To accumulate the money needed to sustain this grant, Cal Poly President Jeffrey Armstrong proposed the Cal Poly Opportunity Fee (CPOF) to be applied to incoming out-of-state students.

The fee would begin as $2,010 per year for out-of-state students, either starting their freshman year or transferring to Cal Poly in Fall 2018. The fee would then increase by that amount for each new year. Freshmen starting in Fall 2019 would pay $4,020 per year and freshmen starting in 2020 would pay $6,030 per year. Students starting in 2021 and beyond would pay $8,040 per year.

In its first year in effect, the grant will only apply to low-income students in the College of Engineering. Armstrong said he hopes all majors will be included in the grant by 2023, depending on the amount of money the university obtains for the grant.

The grant will be available to Deferred Action for Childhood Arrivals (DACA) recipients, but will not be open to low-income out-of-state students.

The grant and fee have not been formally approved yet. Beginning this month, the proposition will be scrutinized by the Campus Fee Advisory Committee and will be presented to Associated Students, Inc. prior to a final decision, estimated to be made by mid-March.
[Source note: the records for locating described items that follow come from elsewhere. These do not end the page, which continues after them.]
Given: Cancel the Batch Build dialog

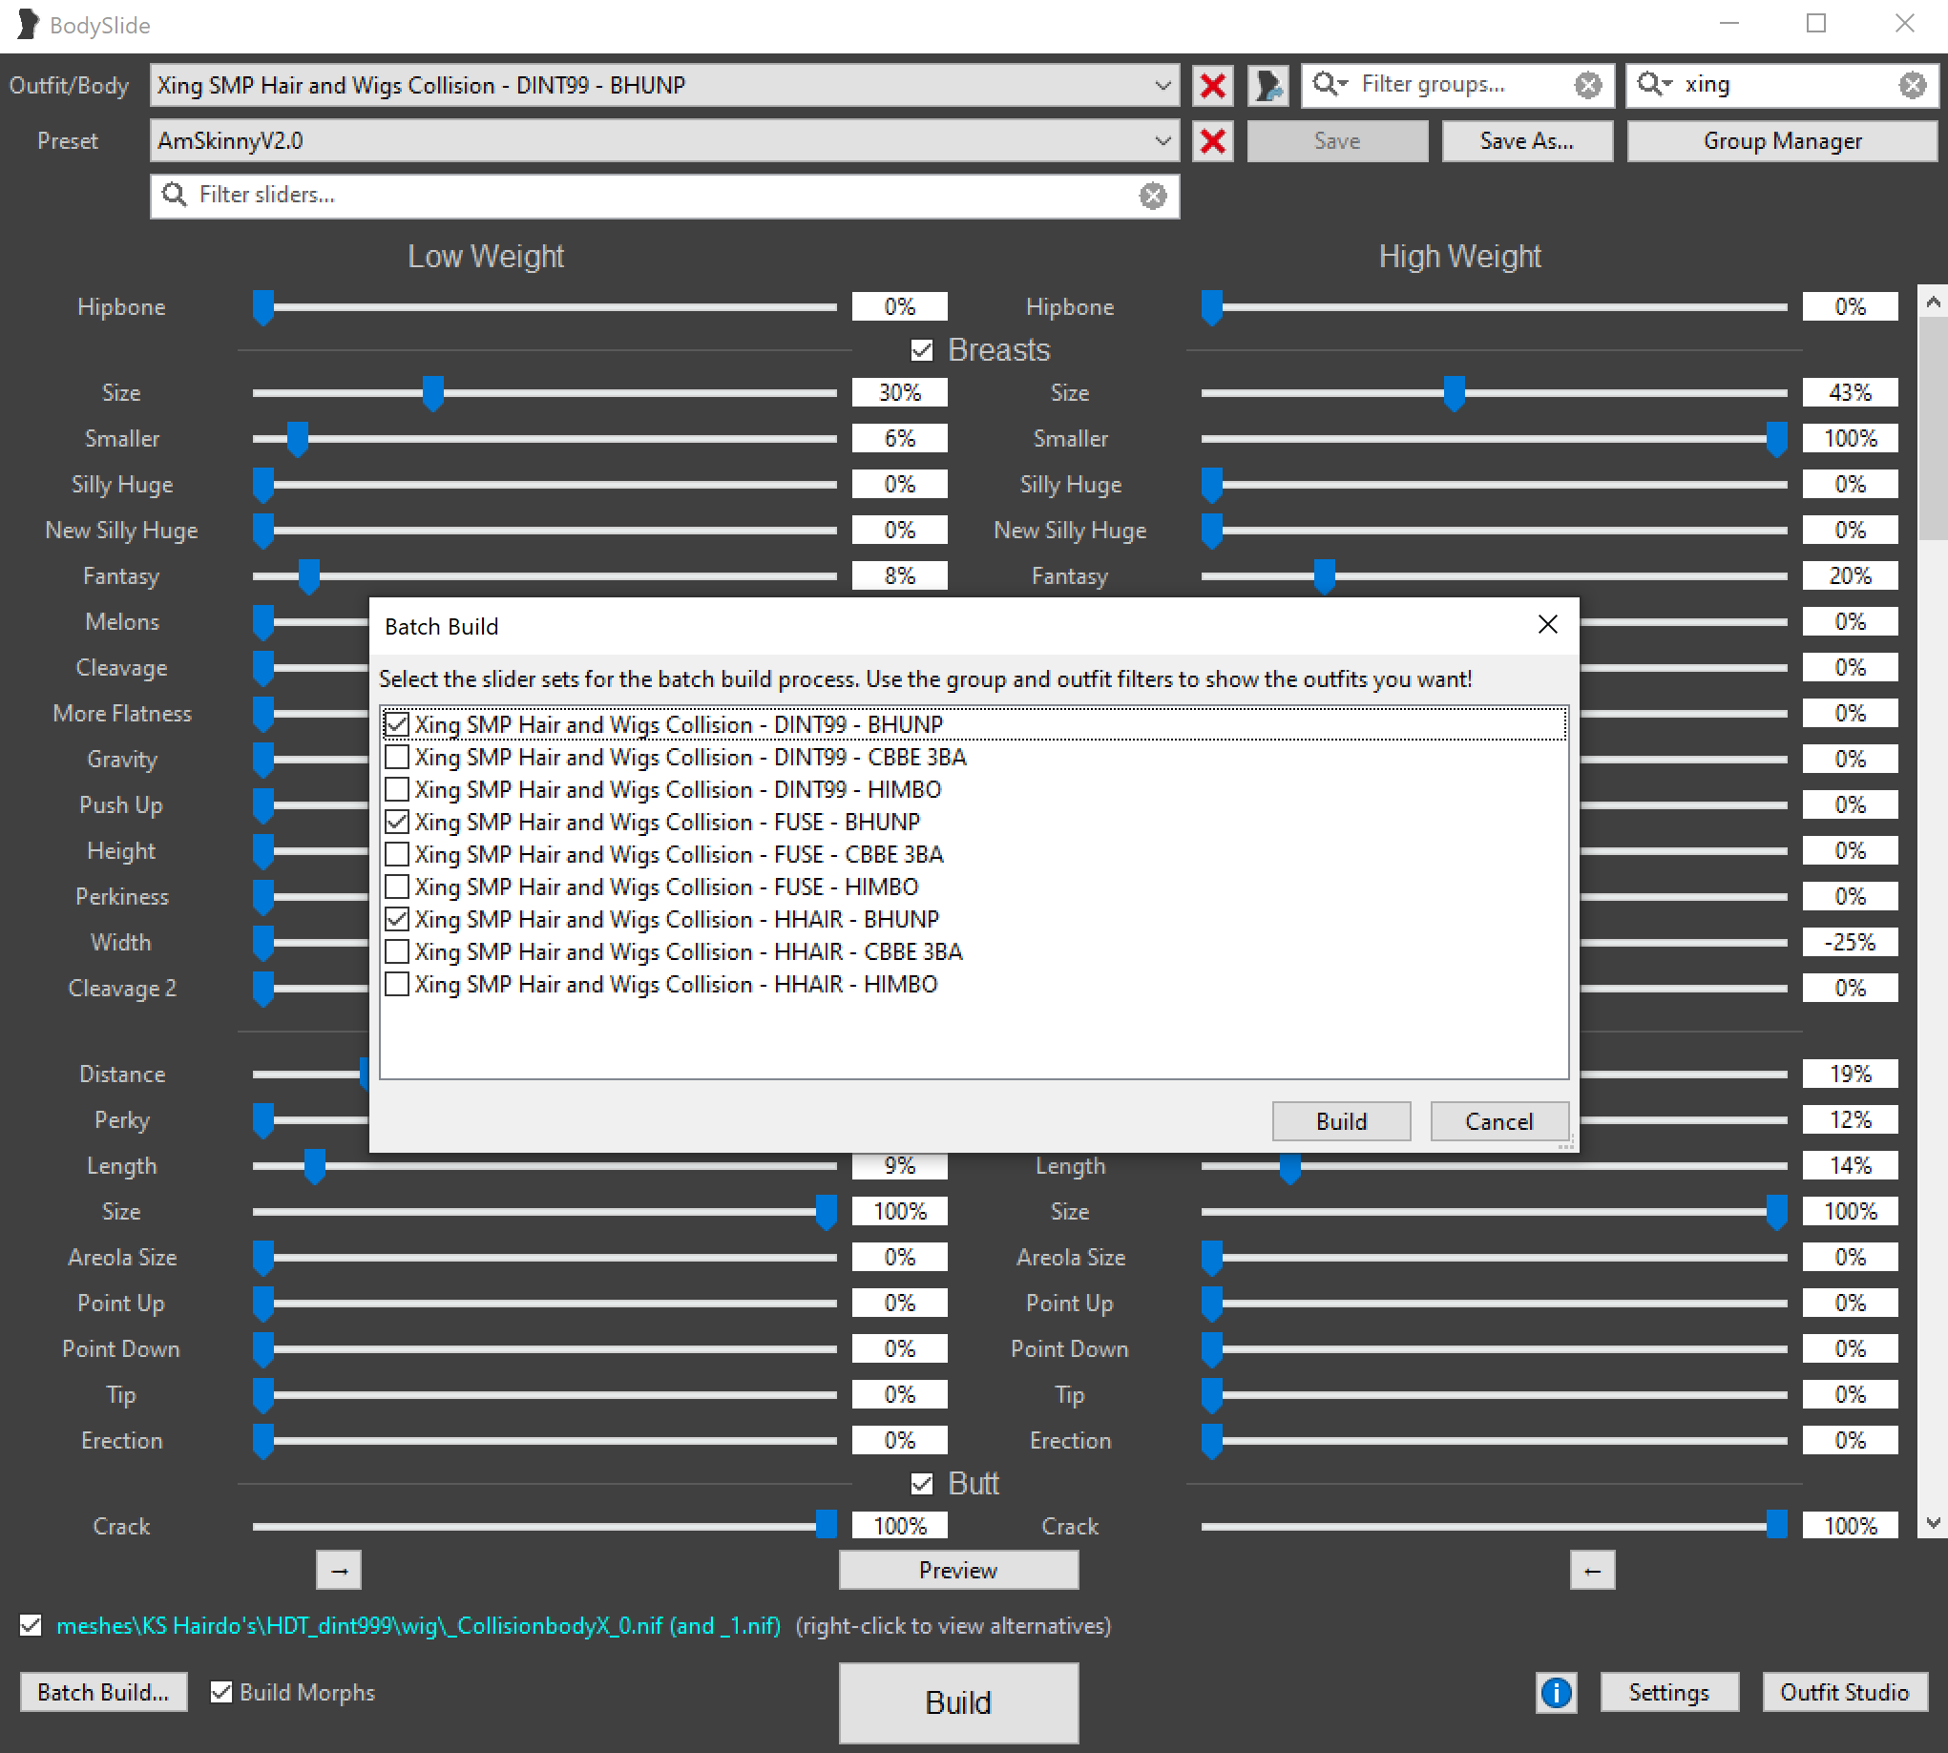Looking at the screenshot, I should pyautogui.click(x=1498, y=1121).
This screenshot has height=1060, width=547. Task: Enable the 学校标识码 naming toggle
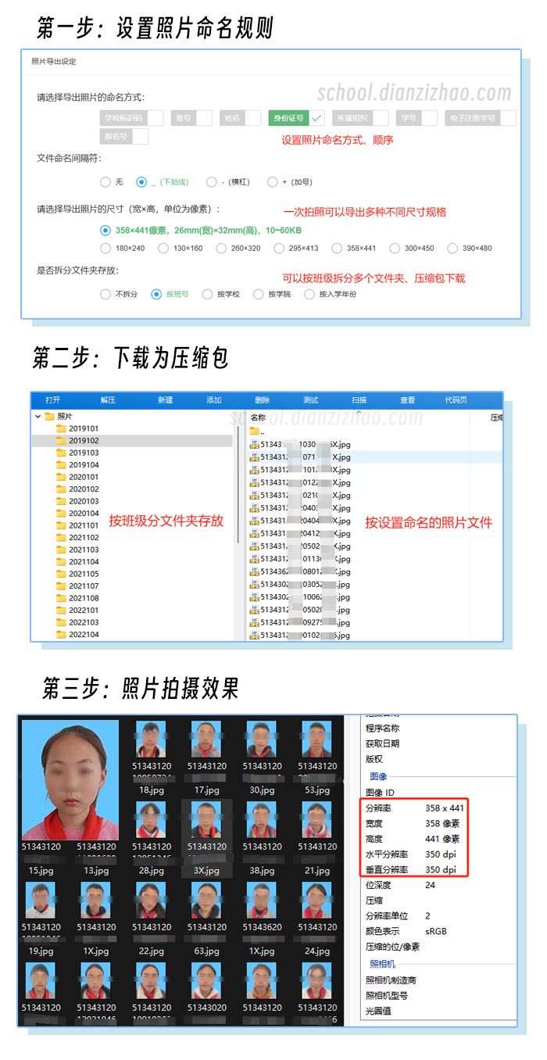point(156,118)
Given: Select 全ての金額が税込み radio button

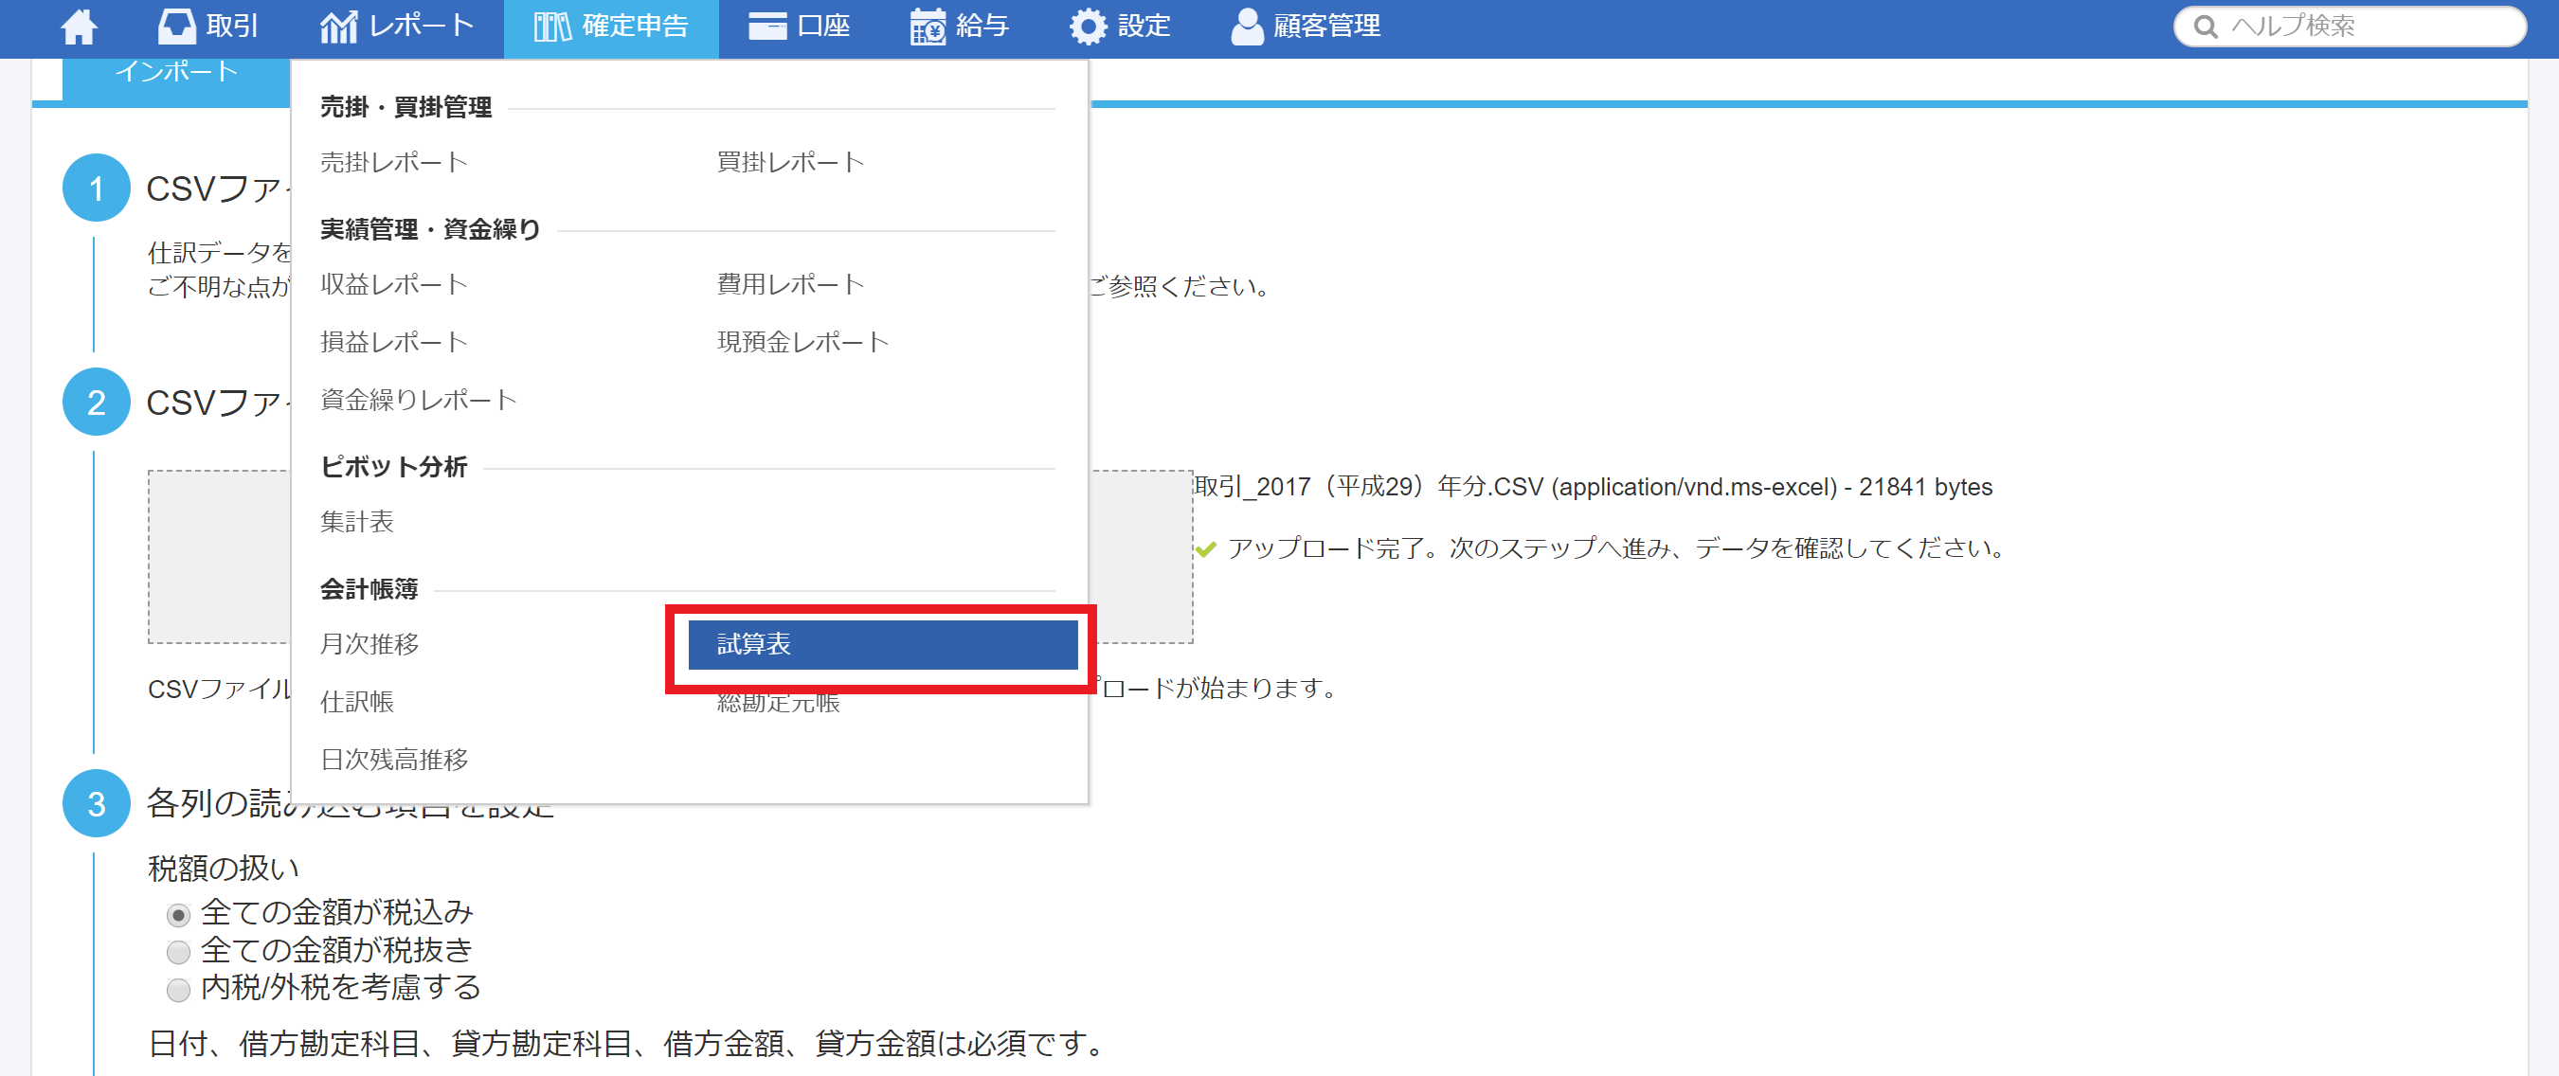Looking at the screenshot, I should tap(178, 914).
Prior to the decision, the grant and the fee will undergo levels of examination and debate, just as the health fee did Fall 2017. Students and community members are encouraged to speak up and attend open forums to discuss the proposition. Students will also be able to give feedback through their Cal Poly Portal.  

“Our students are amazing and you are [going to] look at this and tear it apart, but we are open to any idea,” Armstrong said.

In a press release, Armstrong said the grant will help the school “work towards its goal of increasing diversity on campus and enhancing the quality of education and career readiness for all Cal Poly students.”

The university is also planning to enroll a more diverse student body on campus by focusing on the demographics of California.

“Diversity, which [is] linked to low-income student participation at Cal Poly, is incredibly important for the future and our sustainability. We have looked at many, many different ways to do this; this is the best mechanism that our collected minds could produce at this point,” Armstrong said.

According to Armstrong, 50 percent of the money raised from the fee will fund the CPOG and 25 percent will fund support services for low-income first-generation students. The remaining 25 percent will go to Cal Poly for pending budget conditions, but over time may be used for additional CPOG or support services funds.

Students will be qualified for the grant based on their Expected Family Contribution (EFC).

EFC is a number based on a federal formula that calculates a family’s ability to assist a student’s education and how much financial aid the student will receive. The formula takes into account income, assets and benefits. 

CPOG, when first put into effect, will apply to students who fall under the lowest EFC intake. Depending on funds, Armstrong plans for the grant to apply to all California resident students with a $4,000 or less EFC as soon as possible.